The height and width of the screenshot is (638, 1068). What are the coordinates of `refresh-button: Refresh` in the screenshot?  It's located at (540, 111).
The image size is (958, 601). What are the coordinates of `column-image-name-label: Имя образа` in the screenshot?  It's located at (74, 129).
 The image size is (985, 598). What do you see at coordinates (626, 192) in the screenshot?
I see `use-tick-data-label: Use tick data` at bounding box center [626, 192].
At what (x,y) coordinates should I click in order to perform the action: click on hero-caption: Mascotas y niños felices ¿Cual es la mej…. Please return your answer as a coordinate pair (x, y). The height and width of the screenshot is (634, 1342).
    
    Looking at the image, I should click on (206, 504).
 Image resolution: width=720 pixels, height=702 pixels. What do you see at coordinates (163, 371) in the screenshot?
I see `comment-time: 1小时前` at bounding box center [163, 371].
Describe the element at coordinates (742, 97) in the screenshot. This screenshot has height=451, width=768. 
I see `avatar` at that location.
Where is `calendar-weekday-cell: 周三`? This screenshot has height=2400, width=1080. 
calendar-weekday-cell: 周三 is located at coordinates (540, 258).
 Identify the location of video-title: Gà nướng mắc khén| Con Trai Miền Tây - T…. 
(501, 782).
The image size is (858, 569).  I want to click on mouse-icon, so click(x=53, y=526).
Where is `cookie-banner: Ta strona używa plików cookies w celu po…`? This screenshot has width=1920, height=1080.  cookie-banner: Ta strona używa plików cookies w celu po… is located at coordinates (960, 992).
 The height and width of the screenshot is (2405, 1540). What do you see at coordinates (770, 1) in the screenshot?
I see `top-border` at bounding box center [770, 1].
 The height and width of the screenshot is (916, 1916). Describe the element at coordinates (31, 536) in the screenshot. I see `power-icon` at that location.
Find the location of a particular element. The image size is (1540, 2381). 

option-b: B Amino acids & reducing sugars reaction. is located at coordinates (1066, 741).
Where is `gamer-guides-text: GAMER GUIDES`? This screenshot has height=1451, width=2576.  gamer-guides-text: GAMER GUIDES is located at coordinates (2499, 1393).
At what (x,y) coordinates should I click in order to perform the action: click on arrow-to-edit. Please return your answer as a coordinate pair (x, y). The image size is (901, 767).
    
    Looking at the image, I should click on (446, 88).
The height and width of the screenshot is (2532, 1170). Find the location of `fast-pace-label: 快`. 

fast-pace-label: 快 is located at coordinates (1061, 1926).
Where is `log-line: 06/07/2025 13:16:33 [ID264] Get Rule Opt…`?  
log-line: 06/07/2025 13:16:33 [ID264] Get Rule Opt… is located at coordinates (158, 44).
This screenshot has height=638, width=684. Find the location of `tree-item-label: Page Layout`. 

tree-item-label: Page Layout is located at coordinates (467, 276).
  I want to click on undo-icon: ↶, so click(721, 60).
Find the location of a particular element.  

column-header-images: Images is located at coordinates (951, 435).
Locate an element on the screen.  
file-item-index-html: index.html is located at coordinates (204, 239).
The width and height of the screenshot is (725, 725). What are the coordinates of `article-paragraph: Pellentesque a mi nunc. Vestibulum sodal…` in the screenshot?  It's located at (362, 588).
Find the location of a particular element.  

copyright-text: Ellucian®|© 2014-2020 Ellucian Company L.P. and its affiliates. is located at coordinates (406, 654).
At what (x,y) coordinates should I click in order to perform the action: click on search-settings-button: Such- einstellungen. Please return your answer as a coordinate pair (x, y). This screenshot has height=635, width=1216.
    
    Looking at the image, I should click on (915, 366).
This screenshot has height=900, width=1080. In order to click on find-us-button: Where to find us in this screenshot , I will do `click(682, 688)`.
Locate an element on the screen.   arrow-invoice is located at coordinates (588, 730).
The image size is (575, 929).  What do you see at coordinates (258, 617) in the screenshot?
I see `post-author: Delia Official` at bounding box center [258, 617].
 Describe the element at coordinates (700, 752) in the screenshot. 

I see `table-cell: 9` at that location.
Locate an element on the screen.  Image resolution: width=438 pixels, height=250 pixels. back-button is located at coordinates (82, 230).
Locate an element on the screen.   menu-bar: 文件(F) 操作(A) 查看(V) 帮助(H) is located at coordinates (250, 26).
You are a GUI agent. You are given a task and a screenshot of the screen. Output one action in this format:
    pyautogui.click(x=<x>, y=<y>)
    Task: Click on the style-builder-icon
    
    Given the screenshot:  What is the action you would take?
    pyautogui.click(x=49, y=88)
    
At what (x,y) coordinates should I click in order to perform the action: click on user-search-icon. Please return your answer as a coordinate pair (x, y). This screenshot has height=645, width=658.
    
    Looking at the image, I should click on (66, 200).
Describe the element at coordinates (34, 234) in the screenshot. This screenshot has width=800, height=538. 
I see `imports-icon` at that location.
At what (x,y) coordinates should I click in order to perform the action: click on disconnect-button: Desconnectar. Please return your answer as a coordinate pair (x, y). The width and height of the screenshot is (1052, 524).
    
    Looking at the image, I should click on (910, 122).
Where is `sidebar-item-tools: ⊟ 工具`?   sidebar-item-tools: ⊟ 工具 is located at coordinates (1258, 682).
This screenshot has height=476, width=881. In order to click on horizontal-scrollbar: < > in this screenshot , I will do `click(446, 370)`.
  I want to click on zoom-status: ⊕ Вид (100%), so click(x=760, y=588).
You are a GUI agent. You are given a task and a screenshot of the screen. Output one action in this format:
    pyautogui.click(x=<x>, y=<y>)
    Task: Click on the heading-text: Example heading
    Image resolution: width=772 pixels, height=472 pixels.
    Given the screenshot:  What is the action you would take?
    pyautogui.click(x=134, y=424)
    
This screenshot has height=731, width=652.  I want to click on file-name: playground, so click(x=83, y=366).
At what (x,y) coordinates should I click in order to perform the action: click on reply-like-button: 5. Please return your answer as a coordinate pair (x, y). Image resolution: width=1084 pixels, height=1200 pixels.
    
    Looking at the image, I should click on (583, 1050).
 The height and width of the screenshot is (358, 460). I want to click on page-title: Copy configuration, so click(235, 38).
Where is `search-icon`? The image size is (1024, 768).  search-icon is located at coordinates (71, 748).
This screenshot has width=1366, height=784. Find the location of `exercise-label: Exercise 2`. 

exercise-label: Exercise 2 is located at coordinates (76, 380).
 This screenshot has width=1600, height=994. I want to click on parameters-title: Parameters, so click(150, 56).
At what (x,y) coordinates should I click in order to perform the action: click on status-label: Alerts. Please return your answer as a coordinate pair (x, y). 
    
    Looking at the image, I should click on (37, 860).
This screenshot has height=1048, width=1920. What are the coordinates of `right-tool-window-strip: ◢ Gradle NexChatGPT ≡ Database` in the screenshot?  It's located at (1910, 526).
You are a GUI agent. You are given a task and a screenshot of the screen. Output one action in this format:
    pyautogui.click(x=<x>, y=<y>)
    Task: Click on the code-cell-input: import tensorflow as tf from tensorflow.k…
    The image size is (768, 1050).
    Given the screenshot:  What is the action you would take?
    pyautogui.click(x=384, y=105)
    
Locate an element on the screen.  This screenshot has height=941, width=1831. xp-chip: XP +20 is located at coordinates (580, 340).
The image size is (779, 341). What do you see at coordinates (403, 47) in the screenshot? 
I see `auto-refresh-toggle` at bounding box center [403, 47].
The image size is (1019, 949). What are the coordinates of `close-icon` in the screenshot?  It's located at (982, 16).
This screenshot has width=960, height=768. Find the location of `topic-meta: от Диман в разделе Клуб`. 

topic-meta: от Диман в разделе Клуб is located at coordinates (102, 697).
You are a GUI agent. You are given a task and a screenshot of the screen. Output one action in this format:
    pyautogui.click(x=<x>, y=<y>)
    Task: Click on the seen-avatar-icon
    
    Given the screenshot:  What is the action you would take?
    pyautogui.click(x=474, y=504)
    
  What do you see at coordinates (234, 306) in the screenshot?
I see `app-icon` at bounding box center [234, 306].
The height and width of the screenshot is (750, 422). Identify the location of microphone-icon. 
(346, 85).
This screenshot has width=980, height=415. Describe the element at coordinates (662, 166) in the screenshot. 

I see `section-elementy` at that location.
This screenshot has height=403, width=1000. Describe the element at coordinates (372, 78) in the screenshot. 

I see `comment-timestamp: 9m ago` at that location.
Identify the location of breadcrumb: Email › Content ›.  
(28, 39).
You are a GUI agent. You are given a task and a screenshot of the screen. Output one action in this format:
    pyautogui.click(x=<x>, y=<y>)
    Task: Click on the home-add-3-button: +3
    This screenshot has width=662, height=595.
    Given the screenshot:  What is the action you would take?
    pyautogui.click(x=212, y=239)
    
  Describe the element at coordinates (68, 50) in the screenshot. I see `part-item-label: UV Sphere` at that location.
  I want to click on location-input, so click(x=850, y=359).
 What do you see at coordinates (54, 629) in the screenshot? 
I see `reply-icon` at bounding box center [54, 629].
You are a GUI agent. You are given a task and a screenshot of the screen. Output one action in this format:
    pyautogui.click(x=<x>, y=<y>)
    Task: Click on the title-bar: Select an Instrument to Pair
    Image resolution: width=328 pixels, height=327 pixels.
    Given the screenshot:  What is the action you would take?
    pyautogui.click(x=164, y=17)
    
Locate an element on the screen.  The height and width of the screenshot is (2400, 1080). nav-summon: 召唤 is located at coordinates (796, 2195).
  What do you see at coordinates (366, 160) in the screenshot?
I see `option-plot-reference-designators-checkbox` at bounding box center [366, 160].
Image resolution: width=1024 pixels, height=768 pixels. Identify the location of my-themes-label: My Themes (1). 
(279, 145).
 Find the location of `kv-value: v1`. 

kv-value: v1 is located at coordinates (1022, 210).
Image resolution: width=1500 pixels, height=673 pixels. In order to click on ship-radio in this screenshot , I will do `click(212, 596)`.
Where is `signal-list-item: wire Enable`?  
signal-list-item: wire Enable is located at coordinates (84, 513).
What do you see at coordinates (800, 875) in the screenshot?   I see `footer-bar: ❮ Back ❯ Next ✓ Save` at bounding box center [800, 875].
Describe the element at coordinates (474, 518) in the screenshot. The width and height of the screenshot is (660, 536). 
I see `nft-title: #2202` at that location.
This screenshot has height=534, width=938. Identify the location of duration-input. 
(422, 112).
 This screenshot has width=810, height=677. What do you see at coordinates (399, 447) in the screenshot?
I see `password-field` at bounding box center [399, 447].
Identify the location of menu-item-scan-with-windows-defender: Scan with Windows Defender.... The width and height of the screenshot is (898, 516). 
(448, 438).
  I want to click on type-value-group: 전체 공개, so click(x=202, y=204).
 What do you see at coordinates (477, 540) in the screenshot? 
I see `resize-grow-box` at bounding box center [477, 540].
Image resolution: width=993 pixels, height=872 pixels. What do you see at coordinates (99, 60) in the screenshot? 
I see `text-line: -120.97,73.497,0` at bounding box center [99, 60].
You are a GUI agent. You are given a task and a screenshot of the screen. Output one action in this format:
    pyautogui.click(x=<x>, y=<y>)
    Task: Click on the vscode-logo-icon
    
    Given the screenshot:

■ What you should do:
Render the part of the items that opens with the line containing "What do you see at coordinates (477, 540)" and runs through the end of the items as a Markdown table with the columns Row and Line, numbering each line and leaving out blank lines.

■ Answer below:
| Row | Line |
|---|---|
| 1 |  What do you see at coordinates (477, 540) in the screenshot?  |
| 2 | I see `resize-grow-box` at bounding box center [477, 540]. |
| 3 | Image resolution: width=993 pixels, height=872 pixels. What do you see at coordinates (99, 60) in the screenshot?  |
| 4 | I see `text-line: -120.97,73.497,0` at bounding box center [99, 60]. |
| 5 | You are a GUI agent. You are given a task and a screenshot of the screen. Output one action in this format: |
| 6 |     pyautogui.click(x=<x>, y=<y>) |
| 7 |     Task: Click on the vscode-logo-icon |
| 8 |     Given the screenshot: |